WHAT YOU HAVE TO DO: Beginning with the opening line, restate the following material exactly, up through the line that contains "Пенсионные фонды (556, 397)".

○ ○ ○ ○ ○ ○ ○

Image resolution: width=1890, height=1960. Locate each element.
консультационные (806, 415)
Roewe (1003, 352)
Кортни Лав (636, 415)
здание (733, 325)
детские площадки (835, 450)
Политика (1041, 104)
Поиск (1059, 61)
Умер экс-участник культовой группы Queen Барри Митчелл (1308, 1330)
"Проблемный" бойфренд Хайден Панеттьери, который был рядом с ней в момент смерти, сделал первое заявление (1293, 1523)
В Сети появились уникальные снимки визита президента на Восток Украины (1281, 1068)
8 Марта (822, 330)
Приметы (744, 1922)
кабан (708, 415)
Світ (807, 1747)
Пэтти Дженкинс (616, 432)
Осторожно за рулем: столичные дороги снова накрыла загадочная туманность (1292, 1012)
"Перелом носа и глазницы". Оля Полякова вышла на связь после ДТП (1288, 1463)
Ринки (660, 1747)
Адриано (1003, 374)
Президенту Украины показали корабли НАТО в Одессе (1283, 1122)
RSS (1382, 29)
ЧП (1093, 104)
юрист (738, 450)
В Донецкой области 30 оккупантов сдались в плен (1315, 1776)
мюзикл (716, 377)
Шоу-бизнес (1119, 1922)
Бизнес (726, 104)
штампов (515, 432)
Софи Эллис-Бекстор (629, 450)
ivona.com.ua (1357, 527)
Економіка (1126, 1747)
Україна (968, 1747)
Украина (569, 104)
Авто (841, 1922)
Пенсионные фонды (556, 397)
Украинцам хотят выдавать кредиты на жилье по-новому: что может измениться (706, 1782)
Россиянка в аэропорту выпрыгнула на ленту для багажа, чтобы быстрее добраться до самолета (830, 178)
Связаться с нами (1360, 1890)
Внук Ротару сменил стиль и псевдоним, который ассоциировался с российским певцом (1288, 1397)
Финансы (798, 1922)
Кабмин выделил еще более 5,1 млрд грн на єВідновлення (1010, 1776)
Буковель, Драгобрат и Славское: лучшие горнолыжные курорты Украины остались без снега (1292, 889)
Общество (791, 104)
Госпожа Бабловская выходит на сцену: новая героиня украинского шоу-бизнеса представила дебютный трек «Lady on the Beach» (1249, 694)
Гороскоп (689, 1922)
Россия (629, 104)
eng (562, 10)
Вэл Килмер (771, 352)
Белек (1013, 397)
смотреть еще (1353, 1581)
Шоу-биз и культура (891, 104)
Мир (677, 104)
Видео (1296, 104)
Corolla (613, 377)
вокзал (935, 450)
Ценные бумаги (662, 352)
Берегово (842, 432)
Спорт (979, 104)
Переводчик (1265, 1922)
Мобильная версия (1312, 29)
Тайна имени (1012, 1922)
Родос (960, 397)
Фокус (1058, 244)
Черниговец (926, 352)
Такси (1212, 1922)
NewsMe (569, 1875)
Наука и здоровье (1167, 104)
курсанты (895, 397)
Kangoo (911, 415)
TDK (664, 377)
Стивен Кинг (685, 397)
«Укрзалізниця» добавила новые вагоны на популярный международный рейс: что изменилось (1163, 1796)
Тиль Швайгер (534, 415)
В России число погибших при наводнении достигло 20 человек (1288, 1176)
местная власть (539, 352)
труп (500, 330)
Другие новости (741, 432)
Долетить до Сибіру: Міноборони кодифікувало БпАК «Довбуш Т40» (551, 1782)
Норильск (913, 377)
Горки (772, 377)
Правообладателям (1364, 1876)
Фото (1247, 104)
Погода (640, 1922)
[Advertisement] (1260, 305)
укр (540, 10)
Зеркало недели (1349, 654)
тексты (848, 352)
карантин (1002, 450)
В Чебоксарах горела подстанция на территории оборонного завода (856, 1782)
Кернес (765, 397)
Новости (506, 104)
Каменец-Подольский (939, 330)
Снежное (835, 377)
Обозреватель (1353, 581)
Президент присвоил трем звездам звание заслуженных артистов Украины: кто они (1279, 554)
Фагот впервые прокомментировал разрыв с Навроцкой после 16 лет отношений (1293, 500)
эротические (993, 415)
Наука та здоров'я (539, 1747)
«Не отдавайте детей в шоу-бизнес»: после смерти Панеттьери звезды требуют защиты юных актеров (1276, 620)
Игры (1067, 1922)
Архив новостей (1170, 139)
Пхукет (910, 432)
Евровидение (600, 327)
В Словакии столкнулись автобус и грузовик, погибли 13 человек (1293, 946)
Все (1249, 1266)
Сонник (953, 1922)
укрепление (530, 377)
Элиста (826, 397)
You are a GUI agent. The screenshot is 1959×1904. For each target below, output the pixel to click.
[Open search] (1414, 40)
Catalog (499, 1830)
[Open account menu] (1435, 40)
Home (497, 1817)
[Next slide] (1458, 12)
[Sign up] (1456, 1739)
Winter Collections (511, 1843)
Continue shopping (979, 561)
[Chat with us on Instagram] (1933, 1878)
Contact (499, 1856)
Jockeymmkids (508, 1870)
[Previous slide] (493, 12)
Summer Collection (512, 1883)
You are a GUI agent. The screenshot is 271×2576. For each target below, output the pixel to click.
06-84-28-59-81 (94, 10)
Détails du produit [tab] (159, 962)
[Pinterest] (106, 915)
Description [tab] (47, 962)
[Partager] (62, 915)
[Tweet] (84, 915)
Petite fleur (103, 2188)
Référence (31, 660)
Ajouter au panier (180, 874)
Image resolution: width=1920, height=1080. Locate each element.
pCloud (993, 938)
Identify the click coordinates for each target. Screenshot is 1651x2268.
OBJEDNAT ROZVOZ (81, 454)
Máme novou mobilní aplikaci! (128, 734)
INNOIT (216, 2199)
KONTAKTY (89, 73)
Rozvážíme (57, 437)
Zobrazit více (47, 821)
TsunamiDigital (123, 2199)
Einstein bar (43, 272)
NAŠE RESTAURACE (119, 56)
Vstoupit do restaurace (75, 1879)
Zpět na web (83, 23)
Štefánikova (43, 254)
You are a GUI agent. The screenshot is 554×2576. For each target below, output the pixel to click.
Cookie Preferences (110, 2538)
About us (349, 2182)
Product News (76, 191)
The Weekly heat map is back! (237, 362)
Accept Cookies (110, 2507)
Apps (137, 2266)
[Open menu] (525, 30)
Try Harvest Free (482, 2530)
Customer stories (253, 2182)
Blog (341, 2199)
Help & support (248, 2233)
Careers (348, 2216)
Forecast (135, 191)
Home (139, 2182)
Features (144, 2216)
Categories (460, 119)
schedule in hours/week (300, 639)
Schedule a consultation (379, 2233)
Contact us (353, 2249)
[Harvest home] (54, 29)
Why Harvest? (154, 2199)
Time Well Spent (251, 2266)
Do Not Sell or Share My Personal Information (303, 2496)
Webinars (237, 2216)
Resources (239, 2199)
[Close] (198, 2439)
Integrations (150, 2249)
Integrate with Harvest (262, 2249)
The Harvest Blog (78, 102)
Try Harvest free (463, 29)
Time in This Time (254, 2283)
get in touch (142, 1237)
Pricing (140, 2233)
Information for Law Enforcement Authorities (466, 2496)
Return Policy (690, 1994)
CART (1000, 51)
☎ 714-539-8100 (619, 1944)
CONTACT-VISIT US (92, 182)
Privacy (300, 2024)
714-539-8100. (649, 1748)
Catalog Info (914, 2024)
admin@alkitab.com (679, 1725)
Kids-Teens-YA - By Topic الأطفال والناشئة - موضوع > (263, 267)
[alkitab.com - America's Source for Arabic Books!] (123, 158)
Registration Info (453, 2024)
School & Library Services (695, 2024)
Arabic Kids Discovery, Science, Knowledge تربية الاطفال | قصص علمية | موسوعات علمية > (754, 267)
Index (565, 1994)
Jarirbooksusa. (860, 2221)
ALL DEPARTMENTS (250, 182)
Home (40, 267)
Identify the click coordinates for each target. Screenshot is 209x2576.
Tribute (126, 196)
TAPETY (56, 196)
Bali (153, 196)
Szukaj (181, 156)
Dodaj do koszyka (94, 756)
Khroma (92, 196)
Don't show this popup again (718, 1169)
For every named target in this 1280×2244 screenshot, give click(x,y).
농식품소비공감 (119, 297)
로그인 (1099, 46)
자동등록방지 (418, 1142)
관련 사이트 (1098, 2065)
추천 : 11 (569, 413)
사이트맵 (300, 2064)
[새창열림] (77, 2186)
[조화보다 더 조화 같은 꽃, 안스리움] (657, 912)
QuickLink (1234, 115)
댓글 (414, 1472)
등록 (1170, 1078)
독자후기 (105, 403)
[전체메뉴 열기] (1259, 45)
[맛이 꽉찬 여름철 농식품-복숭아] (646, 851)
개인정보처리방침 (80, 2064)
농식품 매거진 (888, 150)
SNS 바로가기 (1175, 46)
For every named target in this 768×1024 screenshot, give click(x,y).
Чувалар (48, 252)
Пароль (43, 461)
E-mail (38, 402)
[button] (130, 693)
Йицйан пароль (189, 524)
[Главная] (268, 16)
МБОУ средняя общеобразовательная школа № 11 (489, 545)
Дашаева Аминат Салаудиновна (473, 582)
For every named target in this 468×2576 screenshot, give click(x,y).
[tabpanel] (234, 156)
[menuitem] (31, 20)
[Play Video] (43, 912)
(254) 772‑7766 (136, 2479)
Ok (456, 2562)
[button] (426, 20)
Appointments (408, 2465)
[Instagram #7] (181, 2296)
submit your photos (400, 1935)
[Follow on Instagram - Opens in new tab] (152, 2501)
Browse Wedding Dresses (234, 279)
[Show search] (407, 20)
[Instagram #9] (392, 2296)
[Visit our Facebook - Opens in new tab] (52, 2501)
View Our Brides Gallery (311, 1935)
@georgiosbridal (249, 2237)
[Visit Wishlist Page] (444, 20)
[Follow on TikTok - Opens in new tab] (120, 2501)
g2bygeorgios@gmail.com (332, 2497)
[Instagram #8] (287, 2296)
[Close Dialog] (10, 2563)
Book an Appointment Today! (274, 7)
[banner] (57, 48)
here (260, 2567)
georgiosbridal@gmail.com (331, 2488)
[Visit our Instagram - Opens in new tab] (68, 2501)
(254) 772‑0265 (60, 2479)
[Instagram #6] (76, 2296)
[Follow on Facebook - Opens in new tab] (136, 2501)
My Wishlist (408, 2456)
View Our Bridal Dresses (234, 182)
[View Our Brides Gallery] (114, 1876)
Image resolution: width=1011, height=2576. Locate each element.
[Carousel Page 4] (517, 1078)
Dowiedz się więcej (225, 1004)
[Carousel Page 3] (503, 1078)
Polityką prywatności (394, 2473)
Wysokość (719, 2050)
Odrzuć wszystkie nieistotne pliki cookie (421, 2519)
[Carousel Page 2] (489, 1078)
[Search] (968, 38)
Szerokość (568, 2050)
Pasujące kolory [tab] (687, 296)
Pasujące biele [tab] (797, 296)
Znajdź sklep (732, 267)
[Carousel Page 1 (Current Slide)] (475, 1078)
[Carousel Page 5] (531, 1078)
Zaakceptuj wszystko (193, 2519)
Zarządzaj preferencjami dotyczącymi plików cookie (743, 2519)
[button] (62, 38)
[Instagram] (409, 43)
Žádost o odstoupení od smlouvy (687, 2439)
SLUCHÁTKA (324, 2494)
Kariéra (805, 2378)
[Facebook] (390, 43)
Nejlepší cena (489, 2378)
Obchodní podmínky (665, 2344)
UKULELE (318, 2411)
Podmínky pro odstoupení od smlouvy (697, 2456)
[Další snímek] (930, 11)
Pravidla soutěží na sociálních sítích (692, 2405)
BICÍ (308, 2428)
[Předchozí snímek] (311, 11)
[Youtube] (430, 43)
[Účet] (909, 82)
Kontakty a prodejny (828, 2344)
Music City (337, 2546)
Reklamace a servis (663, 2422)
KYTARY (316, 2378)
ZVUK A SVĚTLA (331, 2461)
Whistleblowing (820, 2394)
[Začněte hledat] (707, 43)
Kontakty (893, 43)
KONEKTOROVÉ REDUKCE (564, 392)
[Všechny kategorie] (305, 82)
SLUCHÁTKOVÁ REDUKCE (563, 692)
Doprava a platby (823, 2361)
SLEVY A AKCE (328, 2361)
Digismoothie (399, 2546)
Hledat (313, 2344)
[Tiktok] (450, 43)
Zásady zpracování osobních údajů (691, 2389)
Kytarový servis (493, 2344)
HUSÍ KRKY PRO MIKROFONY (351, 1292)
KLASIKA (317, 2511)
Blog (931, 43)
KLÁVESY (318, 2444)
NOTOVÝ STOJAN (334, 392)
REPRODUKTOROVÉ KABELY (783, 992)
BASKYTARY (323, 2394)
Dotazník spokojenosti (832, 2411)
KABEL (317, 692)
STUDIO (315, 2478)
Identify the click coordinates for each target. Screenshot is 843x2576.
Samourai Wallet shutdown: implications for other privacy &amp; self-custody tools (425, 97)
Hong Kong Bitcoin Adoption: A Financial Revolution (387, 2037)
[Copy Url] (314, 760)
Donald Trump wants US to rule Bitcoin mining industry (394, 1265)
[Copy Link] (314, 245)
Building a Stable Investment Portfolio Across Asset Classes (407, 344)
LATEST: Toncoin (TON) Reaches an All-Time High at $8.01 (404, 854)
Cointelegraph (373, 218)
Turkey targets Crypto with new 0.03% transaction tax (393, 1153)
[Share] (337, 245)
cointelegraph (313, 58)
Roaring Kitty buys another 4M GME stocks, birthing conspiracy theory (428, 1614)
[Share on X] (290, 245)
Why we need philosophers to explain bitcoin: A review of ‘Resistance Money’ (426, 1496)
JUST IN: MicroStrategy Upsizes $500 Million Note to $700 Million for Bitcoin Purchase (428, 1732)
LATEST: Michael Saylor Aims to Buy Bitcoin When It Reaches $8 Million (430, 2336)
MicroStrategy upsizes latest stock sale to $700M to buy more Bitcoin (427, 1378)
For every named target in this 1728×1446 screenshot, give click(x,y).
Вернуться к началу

○ ○ ○ ○ ○ ○ ○

WRITTEN SOLUTION:
Image resolution: width=1890, height=1960. Locate each element.
консультационные (806, 415)
Roewe (1003, 352)
Кортни Лав (636, 415)
здание (733, 325)
детские площадки (835, 450)
Политика (1041, 104)
Поиск (1059, 61)
Умер экс-участник культовой группы Queen Барри Митчелл (1308, 1330)
"Проблемный" бойфренд Хайден Панеттьери, который был рядом с ней в момент смерти, сделал первое заявление (1293, 1523)
В Сети появились уникальные снимки визита президента на Восток Украины (1281, 1068)
8 Марта (822, 330)
Приметы (744, 1922)
кабан (708, 415)
Світ (807, 1747)
Пэтти Дженкинс (616, 432)
Осторожно за рулем: столичные дороги снова накрыла загадочная туманность (1292, 1012)
"Перелом носа и глазницы". Оля Полякова вышла на связь после ДТП (1288, 1463)
Ринки (660, 1747)
Адриано (1003, 374)
Президенту Украины показали корабли НАТО в Одессе (1283, 1122)
RSS (1382, 29)
ЧП (1093, 104)
юрист (738, 450)
В Донецкой области 30 оккупантов сдались в плен (1315, 1776)
мюзикл (716, 377)
Шоу-бизнес (1119, 1922)
Бизнес (726, 104)
штампов (515, 432)
Софи Эллис-Бекстор (629, 450)
ivona.com.ua (1357, 527)
Економіка (1126, 1747)
Україна (968, 1747)
Украина (569, 104)
Авто (841, 1922)
Пенсионные фонды (556, 397)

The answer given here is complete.